J’ai retrouvé ce roman dans ma bibliothèque ainsi que sa suite : le fils du cheik. Je me souvenais vaguement l’avoir lu étant jeune et l’histoire ne m’a pas choquée plus que ça. Je crois qu’il faut lire une fiction comme une fiction. Je ne vois aucune apologie du viol dans le roman, juste un cliché utilisé par beaucoup d’auteurs de romances historiques pendant plus de 50 ans : une jeune femme de tête qui devient une nunuche entre les bras d’un homme viril et à la voix troublante.

Comme tout roman qui a provoqué un scandale, il a profité de ce battage médiatique pour se vendre à des millions d’exemplaires.

Bref, même si j’ai levé plusieurs fois les yeux au plafond, j’ai apprécié de relire cet ancêtre de ma bibliothèque.

Jc

Description de cette image, également commentée ci-après

Deux ans plus tard, un film (muet) du même nom sortait sur les écrans de cinéma, avec dans le rôle du beau brun ténébreux : Rudolph Valentino.

Le succès du film est international, il remporte deux millions de dollars de recettes en deux ans et est visionné par plus de 125 millions de spectateurs dans le monde.

Les critiques ne partagent pas l’enthousiasme des spectateurs. Certains jugent « cabotine », l’adaptation du roman d’Edith Maud Hull par Monte M. Katterjohn, et qualifient le réalisateur George Melford de « tâcheron ». Le critique français René Prédal estime que le film « dépasse les bornes de la niaiserie ». Dans la même veine, d’autres critiques jugent qu’il n’est qu’« une petite histoire d’amour, sans fondement, dans le désert ».

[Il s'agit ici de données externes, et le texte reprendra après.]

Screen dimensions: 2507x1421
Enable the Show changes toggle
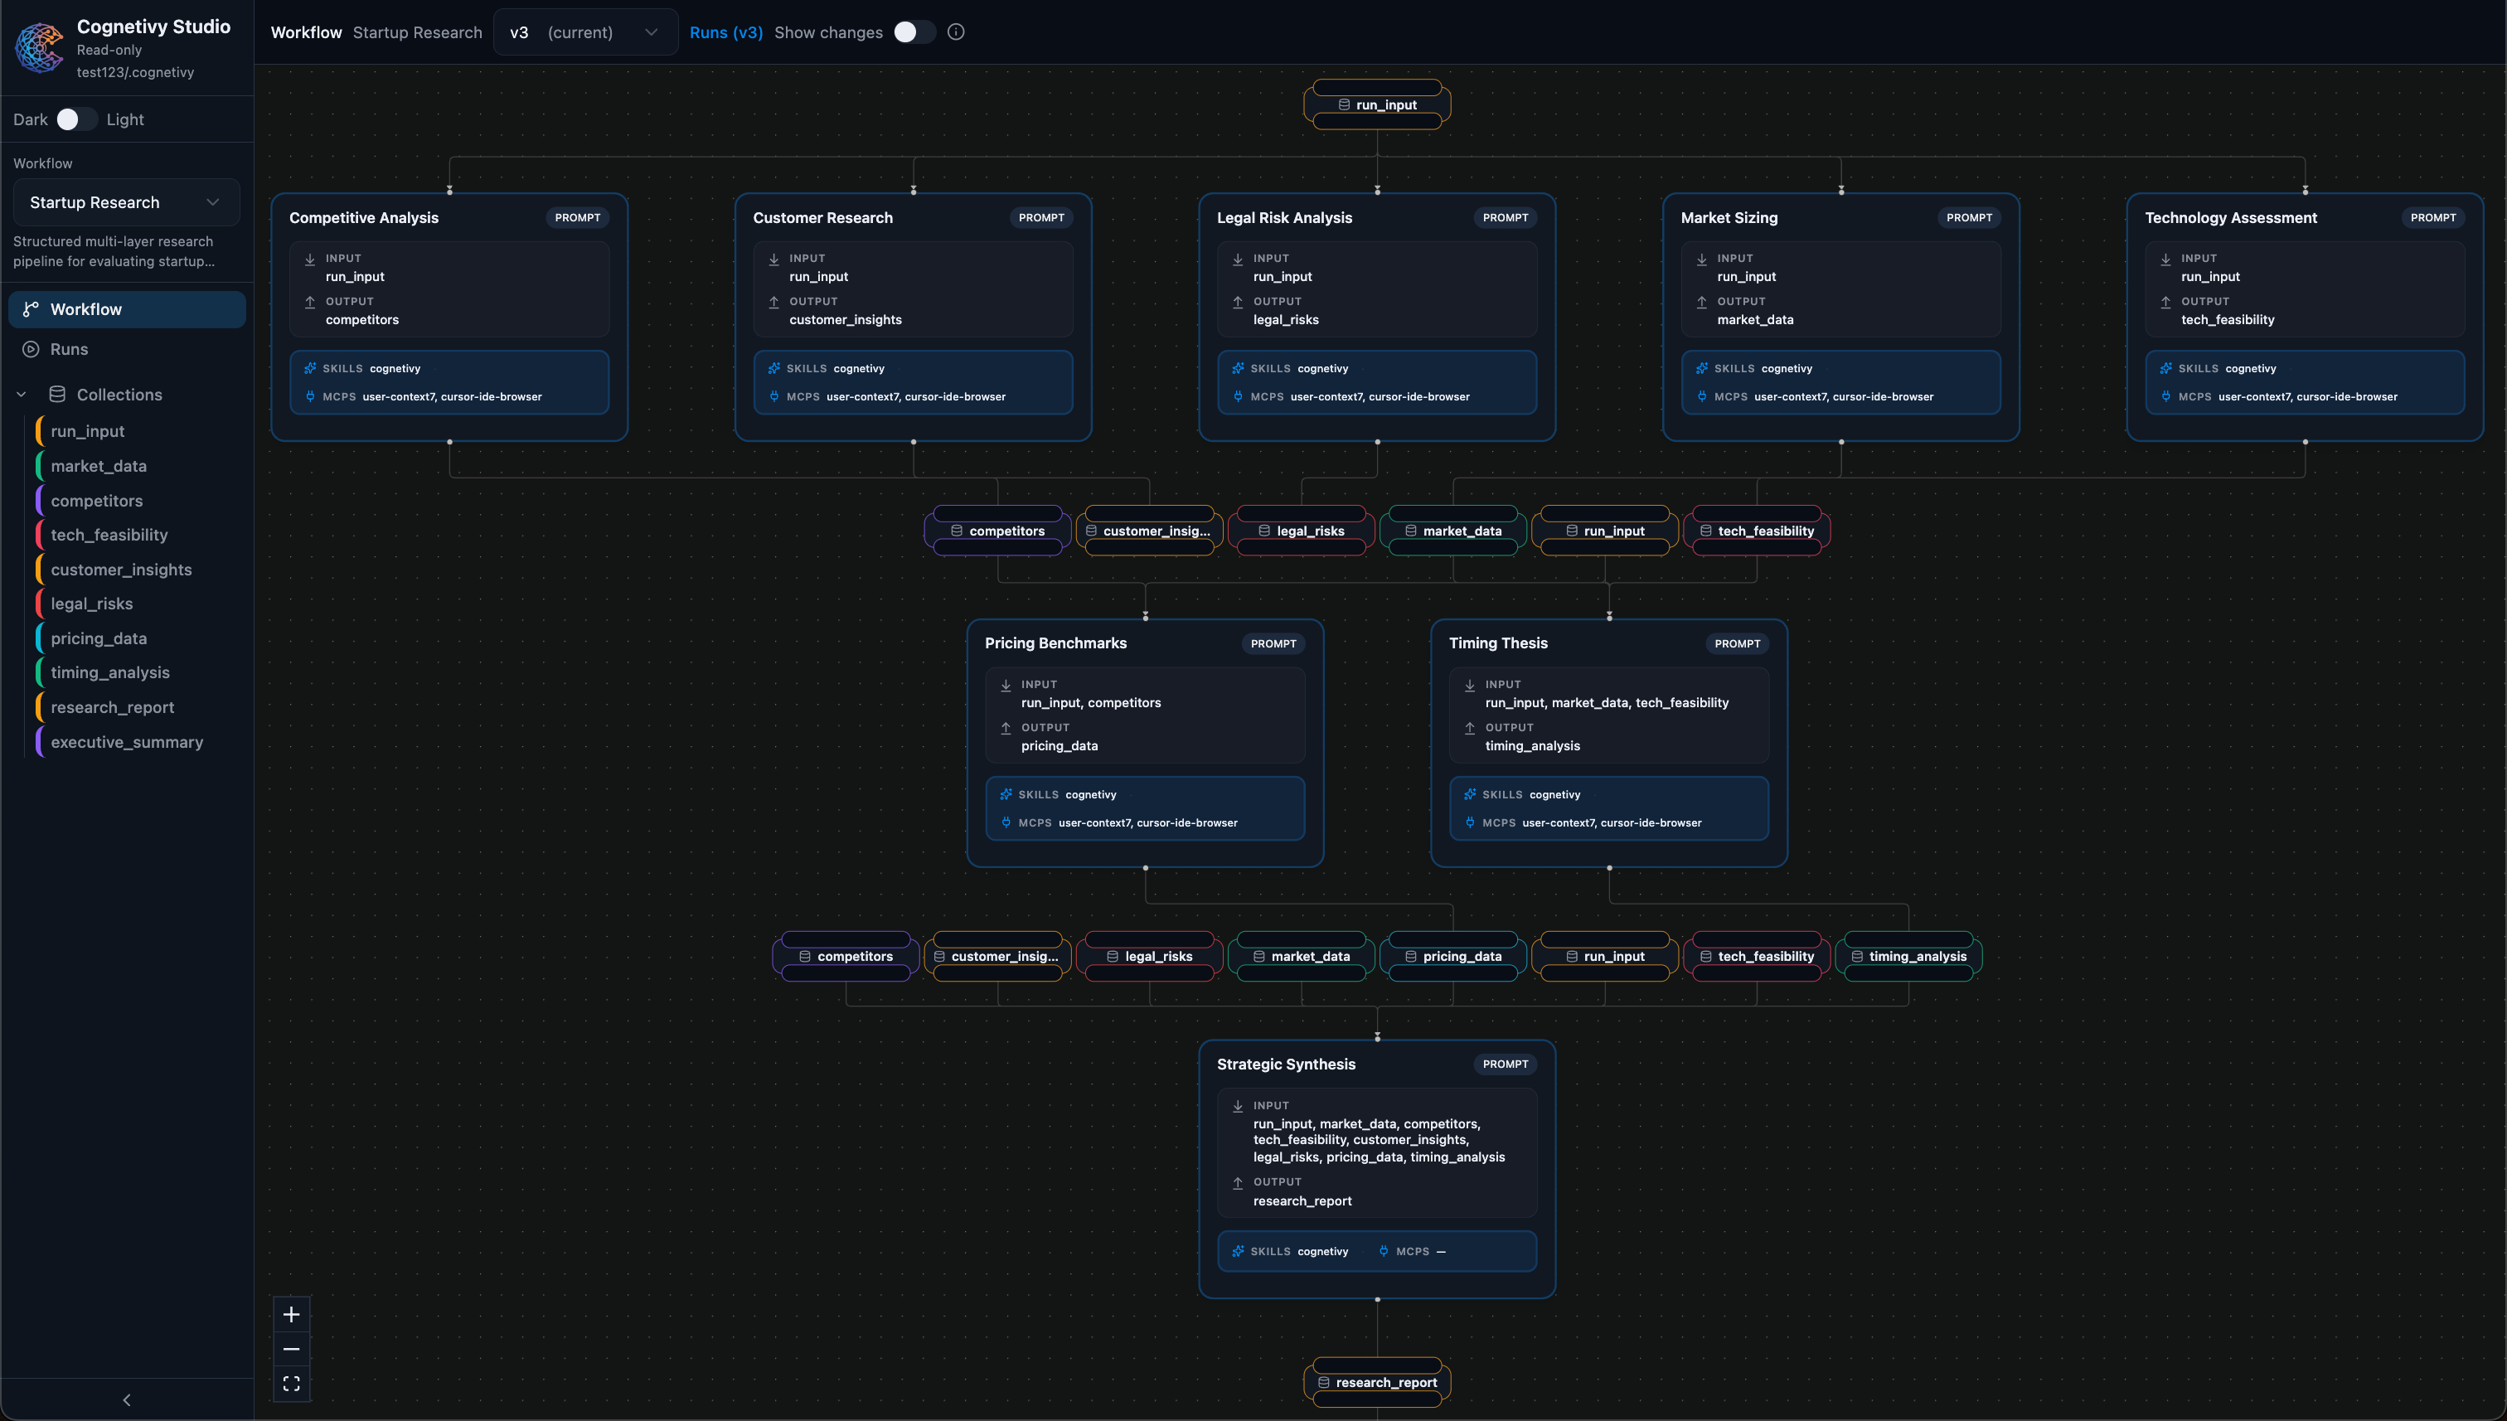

Simple vedette montante en 1921, Rudolph Valentino accède au rang de star internationale et de sex-symbol grâce au Cheik. Du jour au lendemain, il fait la couverture des revues de cinéma du monde entier.

Source Wikipédia

Edith Maude Hull

Edith Maude Hull

E. M. Hull est le pseudonyme d’Edith Maude Winstanley née Henderson. Elle naît le 16 août 1880 au 28, Marlborough Hill à Londres où elle est la seule fille de James Henderson, un armateur britannique et sa femme canadienne Katie. Elle voyage beaucoup durant son enfance et visite notamment l’Algérie, un pays qui deviendra le cadre de son roman le plus célèbre.
Adolescente, elle fait la connaissance de Percy Winstanley Hull, un ingénieur civil de onze ans son aîné et originaire de Hazelwood dans le Derbyshire. Ils se marient en 1899 et ont une fille Cecil Winstanley Hull. Il s’installent à Hazelwood quelques années plus tard.
Pendant l’absence de son mari durant la Première Guerre mondiale, elle commence à écrire un roman pour combler son désœuvrement. Son manuscrit est accepté par un éditeur qui le publie en 1919 sous le nom de Le Cheik. Le livre devient est un best-seller, 1,2 millions d’exemplaires sont vendus à travers le monde. Avec ce roman, elle invente un nouveau sous-genre littéraire: « la fabula du désert » (« Desert romance » en v.o). Celle-ci relate la rencontre et l’histoire d’amour entre une anglaise de bonne famille et un arabe, « le plus souvent chef d’une tribu de nomades ».
Personnalité timide et retirée, Edith Maude Hull ne s’est pourtant jamais inquiétée de ce pensait la presse sur elle et ses romans.
Elle meurt le 11 février 1947 après une courte maladie.